Posted: Wed Jul 15, 2009 2:50 pm
by allspiritseve
Whenever I read posts related to clean urls, they always seem to be related to setting up apache with mod_rewrite to redirect all requests to a bootstrap file, typically index.php. While rewrite rules can get quite complex, there are a plethora of examples available that handle the most common use cases. Nobody really mentions what you have to change in your application in order to accomodate clean urls, however. I'd eventually like to turn this into a tutorial, but for now I'm posting the best practices I've found.

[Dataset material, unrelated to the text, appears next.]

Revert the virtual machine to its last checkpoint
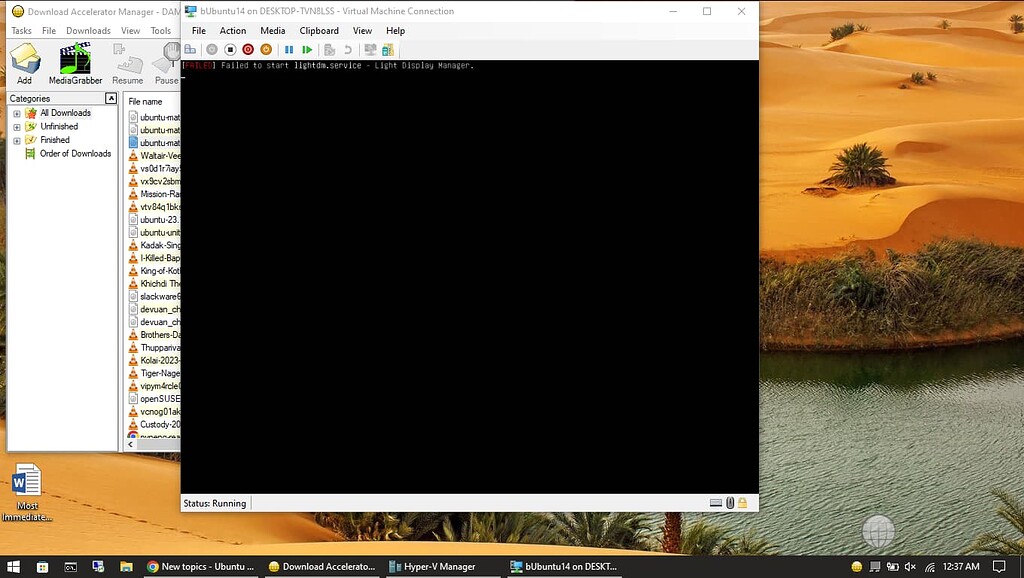pos(349,49)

If anyone else has found some useful information along the way, feel free to post and I will incorporate your comments into my final tutorial.
* * *
I decided to rewrite the url system for the in-house CMS built by the company I work for, Bright Bridge Studios. I was motivated in part becuase it had been on my list to do for a couple of months, and also in part because I had a paper for school I need to work on, and I was procrastinating :) I wanted to do something really useful for our system that wouldn't take much time. However, I soon discovered that there is a lot more to using clean urls than mod_rewrite.

1. Relative urls.
The first issue we ran across is relative urls. In the existing site, every page was handled by either index.php or pages.php, both in the same folder. Thus, a url for an image, stylesheet, script, or other physical resource such as "images/header.jpg" would look in that same folder. With clean urls, however, a url like /about/ would break relative urls. To fix this, there are two options (that I know of): using a <base> tag, or always using absolute urls. We want our code to work no matter what folder or server it's dropped on, so (for now) relative urls are a must. I suspect some url generation could allow absolute urls to be used without harm.

2. Url generation
An initial requirement for us was to allow our site to work with or without clean urls enabled. If a page was accessed directly, ie pages.php, then the standard pages.php?tabid=1&pageid=2 would be generated. If a clean url was used, such as /tab/page/, the rewrite would resolve to our bootstrap which would enable clean urls to be generated. I had a nice little class that would spit out either type of url depending on a clean url flag. Things got really complicated when I started doing, for example, blog posts that didn't fit within our standard url scheme. Thus, I had to create separate methods to handle those specific use cases, and eventually I was passing so much information to these methods that I might as well have had if statements in the urls. The solution I found here was to handle standard urls in a different manner. If a clean url was http://www.site.com/site/blog/post/ then a standard url would be http://www.site.com/index.php?route=/site/blog/post/ and then all I had to do was determine whether to use $_GET['route'] or $_SERVER['REQUEST_URI']. All links could then be displayed like this: <a href="<?php echo $url->render('/site/blog/post'); ?>"> and would never need to know which url system I was using.

3. Link Anchors
Our designer uses back to top links in footers using link anchors, or href="#top". We found out after using the <base> tag that link anchors are broken. #top resolves to the url in the base tag, so if you have <base href="http://www.site.com/site/">, then #top links to /site/#top even if you are currently at /site/blog/post/. The solution to this is to paste the current page's name before the hash, so <a href="/site/blog/post/#top">.

4. Root directories
Sites aren't always in the site root. For instance, on our development box, we have a folder system of /clients/[client_name]/ that allows every site to be accessed through our own domain. Thus, we need a way to isolate the root directories from the actual url, ie /site/ from /blog/post/ in the examples above. With clean urls, the following line should do just that:

Code: Select all

$root_dir = str_replace ($_SERVER['DOCUMENT_ROOT'], '', realpath('.'));
Here's what's happening:

Code: Select all

'/clients/client' = str_replace ('/var/www', '', '/var/www/clients/client');
Thus, any url can be created like this:

Code: Select all

<a href="<?php echo $root_dir . '/blog/post/'; ?>">
Because I don't want to do this with every url, I have the url generator that I mentioned earlier place $root_dir at the beginning of every url. So the above is simplified to:

Code: Select all

<a href="<?php echo $url->render('/blog/post/'); ?>
As long as the $url object is available, I can print out urls that will work in any directory, on any server.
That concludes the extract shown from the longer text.